Alvin mengusap air matanya yang tiba tiba tertetes deras bahkan dadanya sesak seperti ditimba berton-ton batu besar.

"sta-stadium bera-pa?" tanya Alvin dengan usahanya menyembunyikan sesegukannya

"3 B"

Alvin semakin tak terkendali bahkan ia tidak peduli didepan dokter Raihan ia menangis tanpa kendali. Alvan yang dari tadi ikut menguping memundurkan langkahnya dari ruangan dokter Raihan. Awalnya ia mengikuti dokter Raihan untuk melihat kondisi Alvin yang katanya demam tapi ia malah mendengarkan percakapan mereka yang menyatakan bahwa leukimia yang dideritanya semakin parah.

Alvan lari. Lari sekencang mungkin. Lari entah ia ingin lari lebih cepat walaupun ia lari dengan menyeret sedikit kakinya kanannya yang masih kaku sekali. Alvan tidak tau ingin kemana ia bahkan memasuki lorong-lorong rumah sakit yang jarang dijamah pengunjung disini. Ia ingin lari sekencang mungkin dari kehidupan ini. Ia ingin sekali semua hal yang ia dan Alvin jalankan adalah mimpi buruk terpanjangnya dikehidupan nyata. Tapi, ini adalah kenyataan. Kenyataan pahit.

BRAK

PRANG

Alvan yang tubuhnya memang sudah lemah dan ketika ia menabrak sesuatu didepannya dirinya terjatuh begitu saja. Alvan ingin bangkit tapi lagi-lagi kakinya tidak bisa. Kedua kakinya seakan tidak mau menurut pada dirinya.

Alvan menutup wajahnya dan menangis sesegukan. Kepala dan hatinya seakaan kompak menertawakan kebodohan dirinya saat ini ditambah setan-setan yang memanasinya. Alvan semakin menundukan wajahnya dan memukul kecil kepalanya yang makin menertawakannya.

"Bodoh! Bodoh! Gak berguna!"

Alvan menghentikan aksinya ketika ia merasa ada seseorang yang menghentikan tangannya dengan mengengam erat lengannya. Alvan mendongak dan matanya sedikit buram untuk mengenali gadis yang ia tabrak barusan.

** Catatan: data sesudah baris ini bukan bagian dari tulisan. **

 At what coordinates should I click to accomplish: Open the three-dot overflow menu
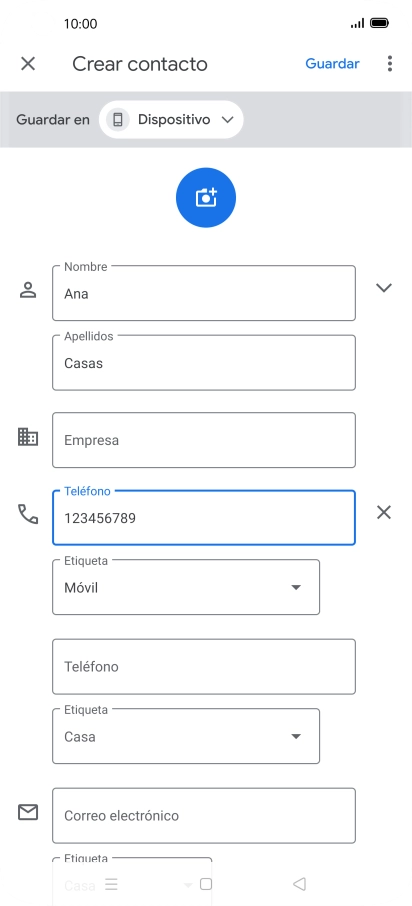pyautogui.click(x=390, y=64)
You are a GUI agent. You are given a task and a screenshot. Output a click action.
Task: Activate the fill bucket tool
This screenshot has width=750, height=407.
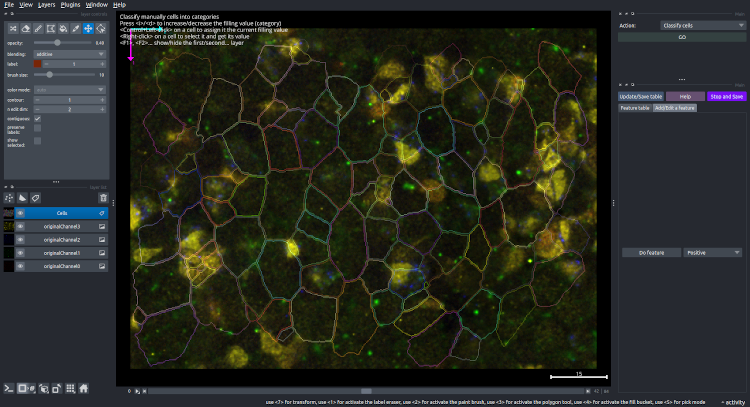[63, 29]
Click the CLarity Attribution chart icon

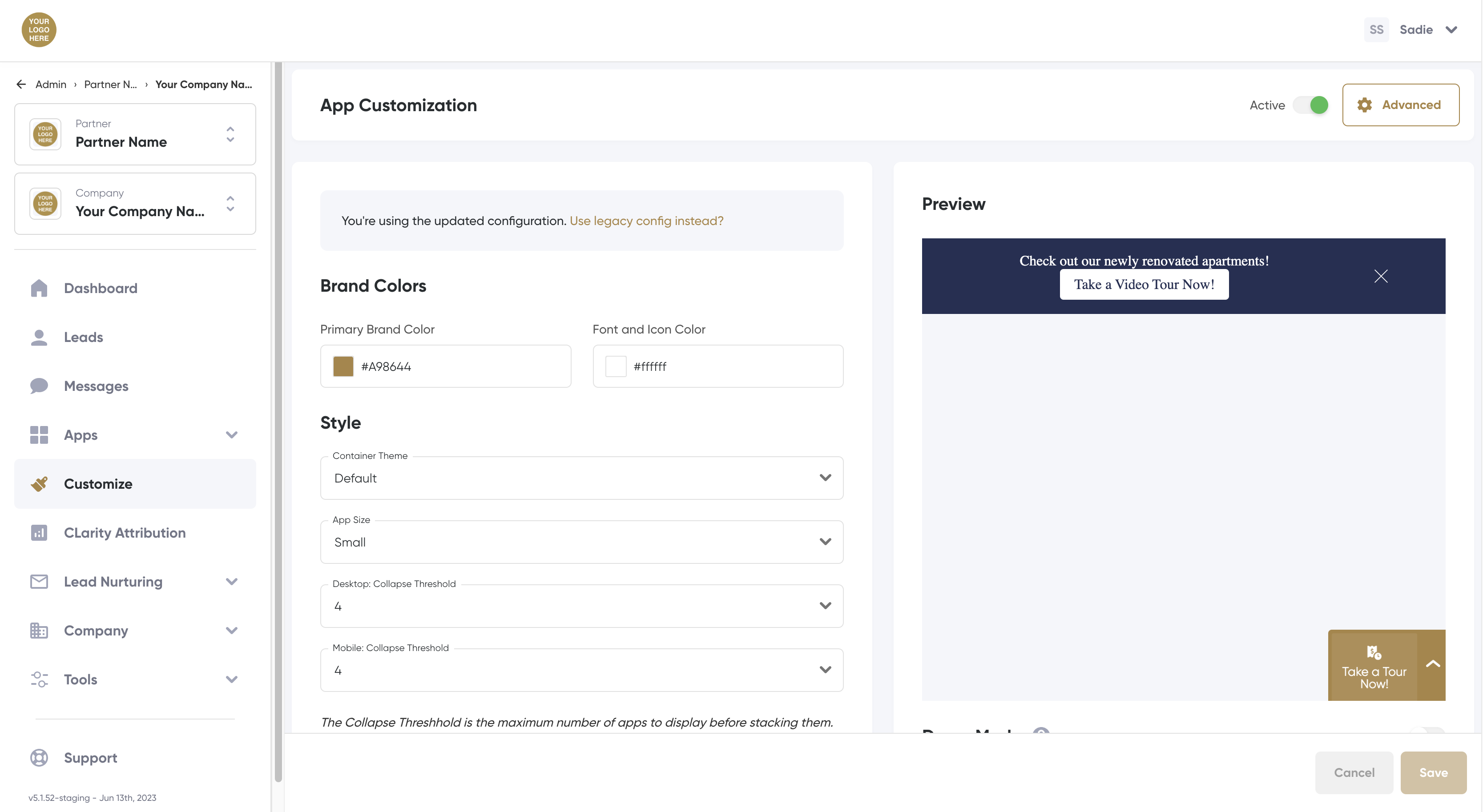pyautogui.click(x=39, y=533)
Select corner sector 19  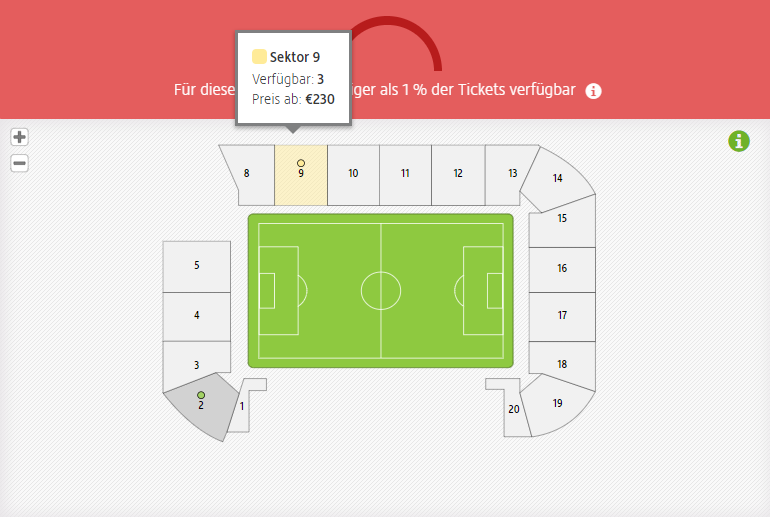coord(559,406)
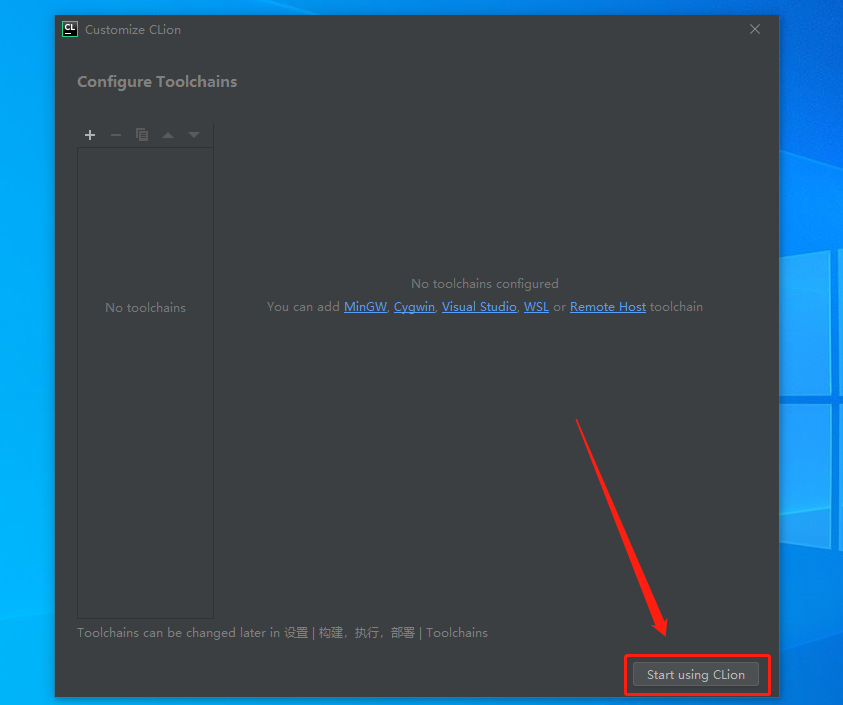The height and width of the screenshot is (705, 843).
Task: Follow the Remote Host link
Action: coord(608,307)
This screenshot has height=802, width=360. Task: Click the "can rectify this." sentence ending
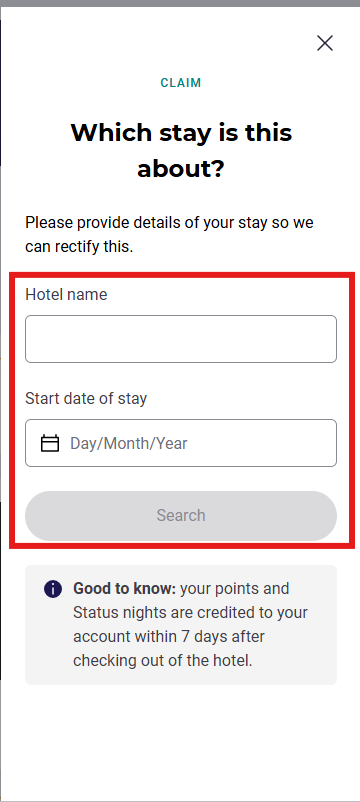(x=79, y=247)
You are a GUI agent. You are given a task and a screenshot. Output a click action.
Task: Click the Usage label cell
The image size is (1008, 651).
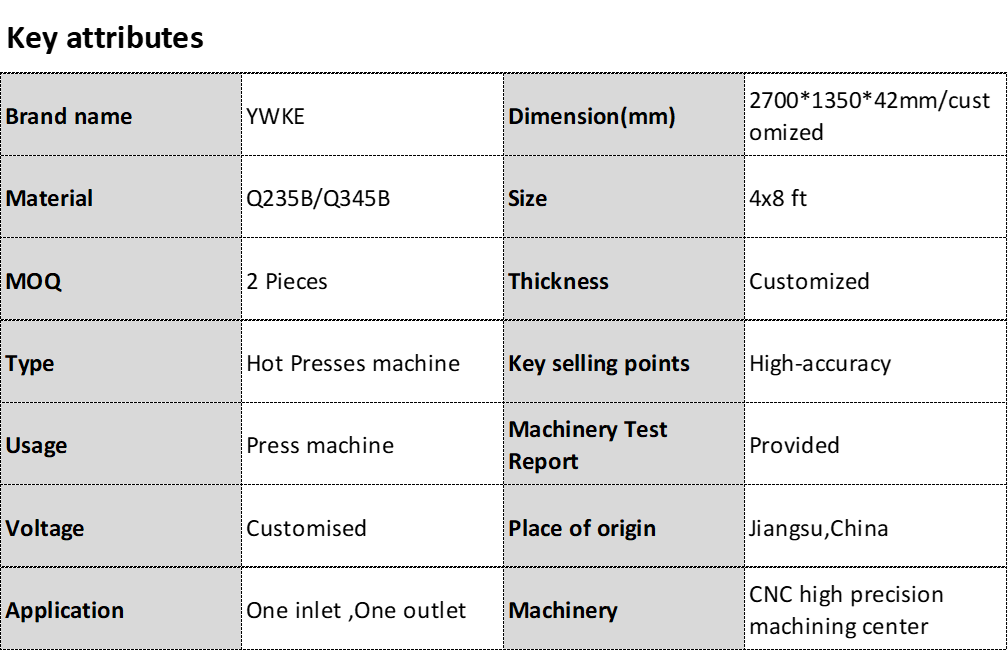click(x=120, y=445)
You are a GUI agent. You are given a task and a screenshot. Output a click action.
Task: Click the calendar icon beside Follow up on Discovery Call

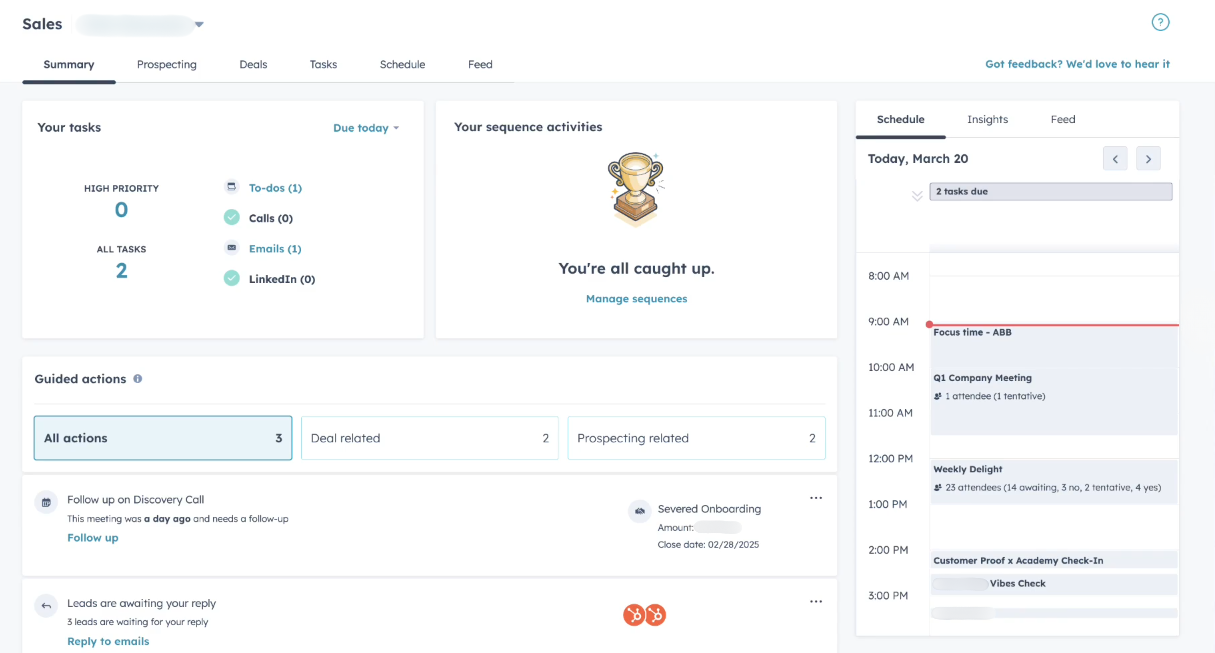pyautogui.click(x=45, y=502)
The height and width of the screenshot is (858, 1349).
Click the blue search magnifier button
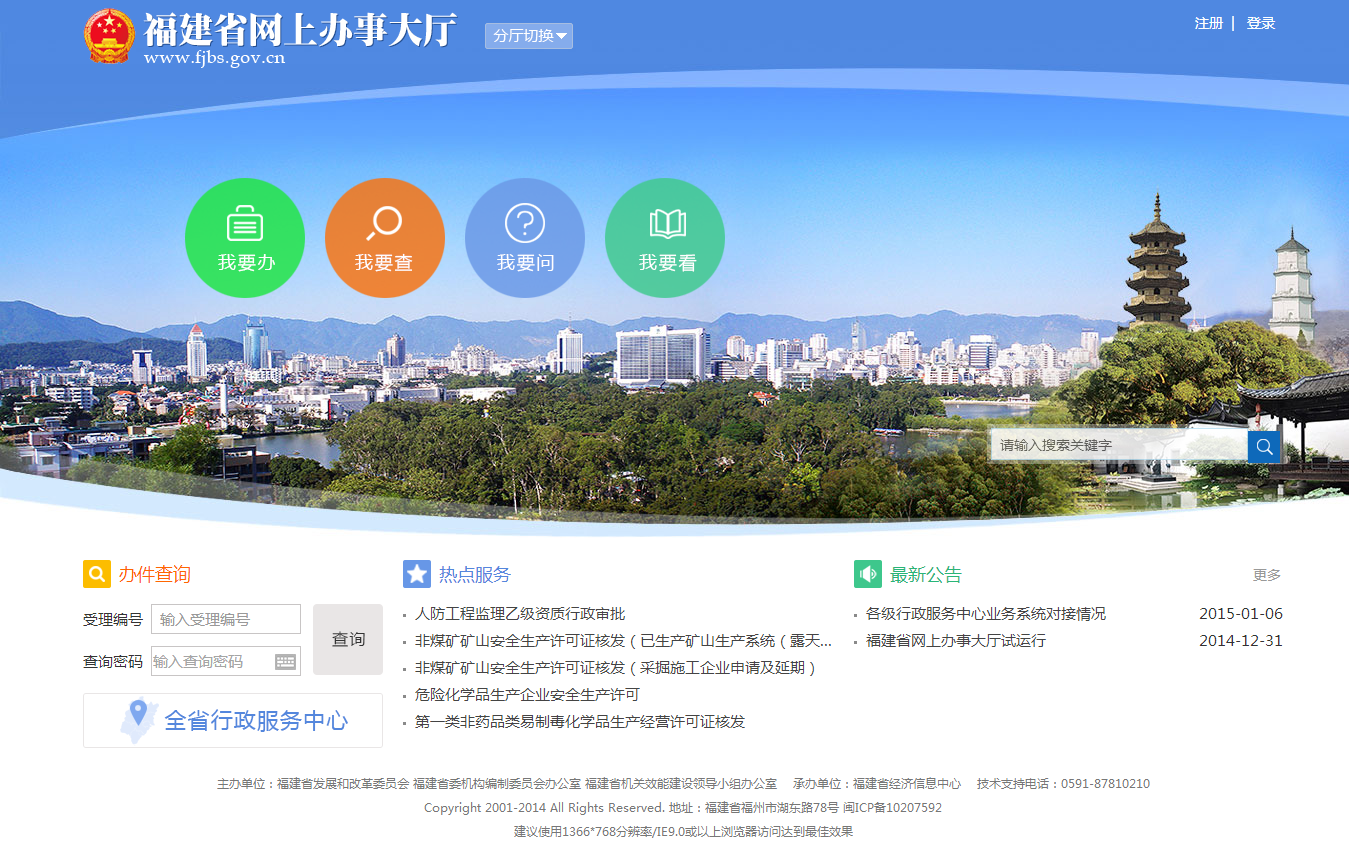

Alvan berusaha menghapus air mata yang terus mengalir deras. Tapi lama kelamaan ia jelas. Bahkan sangat-sangat jelas untuk mengenali sosok didepannya ini. Gadis itu tersenyum simpul seakan menenangkan dirinya dan dengan lembut mengusap kepalanya dengan perlahan dan berulang kali tapi entah sihir apa gadis itu menenangkan Alvan yang sedang kacau-kacaunya.

"gak papa, semua ini bukan salahmu"

Kata-kata gadis itu seakan sihir bagi Alvan. Gadis itu berulang-ulang mengucapkannya membuat nafas Alvan yang sempat sesak perlahan membaik.

Mereka masih saling menatap tapi bibir gadis itu tidak henti hentinya mengatakan kata-kata ajaibnya sedangkan Alvan menatapnya penuh terima kasih. Alvan ingin mengucapkannya tapi ia ia bahkan tidak sanggup bicara.

Alvan sadar. Gadis itu. Anak baru disekolahnya. Teman sebangkunya. Alvan sadar jika anak baru ini membuka mulut maka semuanya berubah semua warna disekolahnya akan menatap jijik padanya katna dia penyakitan dan ada yang menatap kasian lalu hidup Alvin juga akan berubah karena Alvan tidak mempunyai teman disekolah jadi dia harus menemani Alvan disekolah.

Tidak. Alvan harus mengancam gadis itu agar tidak membocorkan tentang ini semua. Tapi entah kenapa, kata kata ajaibnya dan tatapannya seolah melumpuhkan semua yang ada dipikiran Alvan.

Hati Alvan seolah-olah mempercayai gadis ini. Bahkan sangat-sangat mempercayainya.